The Women's Gallery

1979 – 2005

The Women's Gallery

1979 – 2005

Theme: Arts and crafts

This essay written by Marian Evans was first published in Women Together: a History of Women's Organisations in New Zealand in 1993. It was updated by Marian Evans in 2019.

The women's art movement of the 1970s reached Wellington through Joanna Margaret Paul, who organised the project 'A season's diaries' in 1977. Paul invited six women living in Christchurch and Wellington – four of whom identified as artists – to join her in keeping a visual diary for a month. These diaries were then exhibited in the Victoria University Library and later elsewhere.

After an unsuccessful attempt to organise a travelling exhibition of Paul's and Allie Eagle's work, three of the contributors decided to establish a women's gallery in Wellington, to be concerned (as 'A season's diaries' was) with women's everyday realities and the expression of these in an art form. They intended to transform the meaning and function of a public gallery and to work at a national level, hoping to bring together women who were working in isolation and wanted a women's context, whether or not they were consciously feminist. They also wanted to welcome as valued contributors women who did not see themselves as artists.

Women's Gallery collective group image

Queen Elizabeth II Arts Council.

Women’s Gallery collective, 26 Harris Street, 1981. Back, l-r: Sharon Alston, Louise Genet; front, l-r: Marian Evans, Bridie Lonie, Isaac Leniston, Marg Leniston, Hilary King, Anna Keir.

The Women's Gallery opened in January 1980 below Photoforum at 26 Harris Street, with a show by artists from around the country and an associated programme which involved many local women. During the four years that followed, theme exhibitions and group shows, poetry and story readings, performances, music evenings, parties, film and video showings, school holiday programmes, skills workshops, seminars and regular special interest group meetings provided ongoing interest and opportunities for participation.

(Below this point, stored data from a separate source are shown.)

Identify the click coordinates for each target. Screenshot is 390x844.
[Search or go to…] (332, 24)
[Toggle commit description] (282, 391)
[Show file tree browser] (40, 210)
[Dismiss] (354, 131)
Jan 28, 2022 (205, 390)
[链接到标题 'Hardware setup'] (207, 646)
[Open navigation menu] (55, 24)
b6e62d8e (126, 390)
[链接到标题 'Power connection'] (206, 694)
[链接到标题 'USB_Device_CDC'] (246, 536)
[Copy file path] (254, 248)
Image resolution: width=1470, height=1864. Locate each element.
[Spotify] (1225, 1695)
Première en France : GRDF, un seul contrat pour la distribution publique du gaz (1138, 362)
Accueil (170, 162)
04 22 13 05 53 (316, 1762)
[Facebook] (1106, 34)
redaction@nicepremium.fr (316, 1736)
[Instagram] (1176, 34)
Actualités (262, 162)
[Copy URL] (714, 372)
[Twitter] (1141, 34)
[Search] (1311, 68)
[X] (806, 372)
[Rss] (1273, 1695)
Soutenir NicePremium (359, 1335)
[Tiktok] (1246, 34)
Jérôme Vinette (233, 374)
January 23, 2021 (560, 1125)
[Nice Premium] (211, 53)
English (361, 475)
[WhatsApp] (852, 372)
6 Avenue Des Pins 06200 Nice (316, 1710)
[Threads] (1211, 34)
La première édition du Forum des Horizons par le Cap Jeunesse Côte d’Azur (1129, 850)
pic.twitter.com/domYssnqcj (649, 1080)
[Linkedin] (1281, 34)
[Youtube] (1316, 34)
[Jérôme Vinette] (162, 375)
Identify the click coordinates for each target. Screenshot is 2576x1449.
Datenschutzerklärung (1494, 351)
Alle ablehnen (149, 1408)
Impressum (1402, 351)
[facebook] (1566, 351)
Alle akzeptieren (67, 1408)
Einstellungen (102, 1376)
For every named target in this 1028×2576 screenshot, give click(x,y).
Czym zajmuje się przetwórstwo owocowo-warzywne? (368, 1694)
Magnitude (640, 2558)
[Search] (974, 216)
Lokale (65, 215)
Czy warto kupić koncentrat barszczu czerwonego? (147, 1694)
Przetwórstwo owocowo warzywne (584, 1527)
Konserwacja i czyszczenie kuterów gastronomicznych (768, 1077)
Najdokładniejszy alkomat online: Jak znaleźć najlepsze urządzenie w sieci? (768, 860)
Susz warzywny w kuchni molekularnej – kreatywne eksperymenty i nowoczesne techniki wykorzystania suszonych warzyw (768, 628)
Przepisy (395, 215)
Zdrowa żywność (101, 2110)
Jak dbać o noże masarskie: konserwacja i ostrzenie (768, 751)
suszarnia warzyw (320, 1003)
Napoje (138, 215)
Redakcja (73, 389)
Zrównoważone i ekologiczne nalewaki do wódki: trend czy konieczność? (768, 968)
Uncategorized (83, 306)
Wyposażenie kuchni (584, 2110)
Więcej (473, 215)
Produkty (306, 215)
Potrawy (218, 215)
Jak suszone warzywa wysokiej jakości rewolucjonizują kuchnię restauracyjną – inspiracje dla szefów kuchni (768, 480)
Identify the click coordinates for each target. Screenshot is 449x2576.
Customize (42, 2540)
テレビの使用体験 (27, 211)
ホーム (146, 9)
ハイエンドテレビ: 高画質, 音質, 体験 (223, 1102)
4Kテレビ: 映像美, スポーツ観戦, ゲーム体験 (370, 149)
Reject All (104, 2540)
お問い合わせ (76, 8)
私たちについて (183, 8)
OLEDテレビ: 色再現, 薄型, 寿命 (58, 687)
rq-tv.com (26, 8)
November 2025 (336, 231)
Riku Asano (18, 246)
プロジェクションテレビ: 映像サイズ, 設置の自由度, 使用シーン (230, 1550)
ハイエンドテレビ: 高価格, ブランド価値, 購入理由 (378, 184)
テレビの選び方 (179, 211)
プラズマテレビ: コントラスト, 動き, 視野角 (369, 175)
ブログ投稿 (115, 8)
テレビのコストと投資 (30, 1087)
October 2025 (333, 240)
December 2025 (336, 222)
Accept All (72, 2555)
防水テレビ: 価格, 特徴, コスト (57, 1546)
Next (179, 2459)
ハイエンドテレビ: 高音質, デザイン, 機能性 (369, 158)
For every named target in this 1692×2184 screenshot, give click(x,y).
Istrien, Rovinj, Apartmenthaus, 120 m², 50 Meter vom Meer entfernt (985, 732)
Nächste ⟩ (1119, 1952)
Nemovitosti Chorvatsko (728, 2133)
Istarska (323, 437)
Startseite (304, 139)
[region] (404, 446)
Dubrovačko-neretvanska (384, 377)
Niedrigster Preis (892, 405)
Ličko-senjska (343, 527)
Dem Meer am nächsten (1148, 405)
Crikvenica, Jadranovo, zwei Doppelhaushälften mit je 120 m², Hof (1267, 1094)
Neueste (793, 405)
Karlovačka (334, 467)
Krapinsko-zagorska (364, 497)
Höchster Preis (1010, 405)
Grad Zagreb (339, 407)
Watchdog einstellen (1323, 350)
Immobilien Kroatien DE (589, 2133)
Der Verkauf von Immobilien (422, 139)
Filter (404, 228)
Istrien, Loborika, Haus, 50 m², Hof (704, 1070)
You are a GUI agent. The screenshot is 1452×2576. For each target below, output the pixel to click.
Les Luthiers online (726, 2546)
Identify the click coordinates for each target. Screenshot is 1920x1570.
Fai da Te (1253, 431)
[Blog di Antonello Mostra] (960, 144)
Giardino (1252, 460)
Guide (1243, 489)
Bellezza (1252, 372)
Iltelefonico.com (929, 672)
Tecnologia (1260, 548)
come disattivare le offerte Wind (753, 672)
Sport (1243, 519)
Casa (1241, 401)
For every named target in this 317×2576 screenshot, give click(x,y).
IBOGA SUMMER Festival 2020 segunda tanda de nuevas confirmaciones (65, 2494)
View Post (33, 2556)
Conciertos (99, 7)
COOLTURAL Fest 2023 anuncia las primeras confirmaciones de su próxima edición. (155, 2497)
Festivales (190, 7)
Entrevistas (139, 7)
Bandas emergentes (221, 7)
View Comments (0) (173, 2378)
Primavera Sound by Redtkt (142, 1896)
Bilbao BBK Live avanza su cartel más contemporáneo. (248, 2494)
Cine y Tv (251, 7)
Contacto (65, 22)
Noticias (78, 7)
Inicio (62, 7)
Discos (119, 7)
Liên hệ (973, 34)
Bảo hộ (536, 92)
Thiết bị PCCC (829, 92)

The theme shows were particularly successful; they included 'Self Image', 'Māori Women's Art' (both traditional and contemporary), 'Mothers' (which toured nationally and to Sydney), 'Women and Violence', 'Sexxuality' [sic], 'Women and the Environment', 'Diaries', 'Political Posters' (which toured), 'Fabrics', 'Spirituality', and 'Children and Childhood'. Most of these had associated programmes; for example, a Women and Justice seminar, held as part of 'Women and Violence':

packed out the little theatrette in the Wellington Library with women that none of us had ever seen before – meaning we are reaching all kinds of women – who stayed all day and talked and talked and argued and argued and argued, and when the doors were closed they stood around outside and kept on . . . [1]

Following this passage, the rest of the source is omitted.